Em 2012 Claude Lanzmann volta a Theresienstadt para reencontrar Benjamin Murmelstein, a quem já entrevistara para o seu «Shoah», e que fora o derradeiro Presidente do Conselho Judaico desse campo, cuja liquidação evitara nas últimas semanas de guerra, poupando assim muitas vidas.
O título do filme corresponde ao da sarcástica alcunha posta a si mesmo por Murmelstein que, tão só chegado àquele cárcere modelo criado perto de Praga para servir de montra do “tratamento humanitário” dos prisioneiros de guerra, se viu obrigado a cumprir as ordens nazis de escolher quais dos prisioneiros seguiriam para Auschwitz e outros campos da morte. Razão porque, tratando-se de um dos rabinos mais graduados a ter sobrevivido à guerra, Murmelstein chegou a ser acusado de colaboracionista e a passar dezoito meses de prisão na Checoslováquia. A Israel nunca se atreveu a ir por medo de represálias…

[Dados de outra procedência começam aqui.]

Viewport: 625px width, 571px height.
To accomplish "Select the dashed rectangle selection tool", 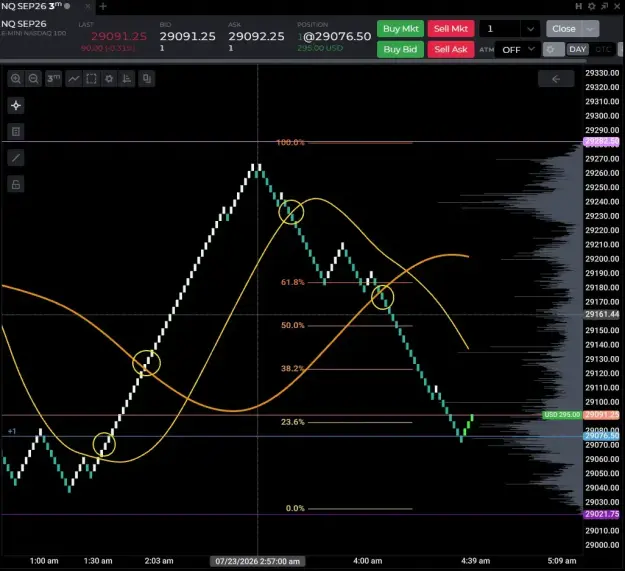I will [91, 78].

Quando o encontrara em Roma, em 1975, Claude Lanzmann surpreendeu-se pelas muitas histórias, que ele tinha para contar. Promovera a emigração de muitos judeus vienenses antes de 1940, estivera na criação do primeiro e falhado «campo modelo» na Polónia, vivera horrores em Theresienstadt e fora alvo de ódios insanos no pós-guerra.
A entrevista de então ficara por utilizar, porque a galhardia e o humor do seu interlocutor não se coadunavam com o tom soturno de «Shoah». Razão para voltar a ela tantos anos depois, Tanto mais que Murmelstein continua a ser um notável contador de histórias e mantém a lucidez de quem sabe ter sido uma marionete dos nazis. Quanto à «banalidade do mal», que Hannah Arendt identificara em Adolf Eichmann, só lhe merece uma gargalhada de ironia: conhecera pessoalmente o «zeloso» organizador dos comboios da morte e não lhe vislumbrara essa desculpabilizadora mediocridade servil. Pelo contrário conhecera-o como um homem perverso, fanático, arrivista e violento.
Se Lanzmann começa a entrevista com alguma desconfiança, depressa se sente dele cúmplice. Porque observa um homem que, colocado em circunstâncias extremas, nunca abdicara do seu humanismo.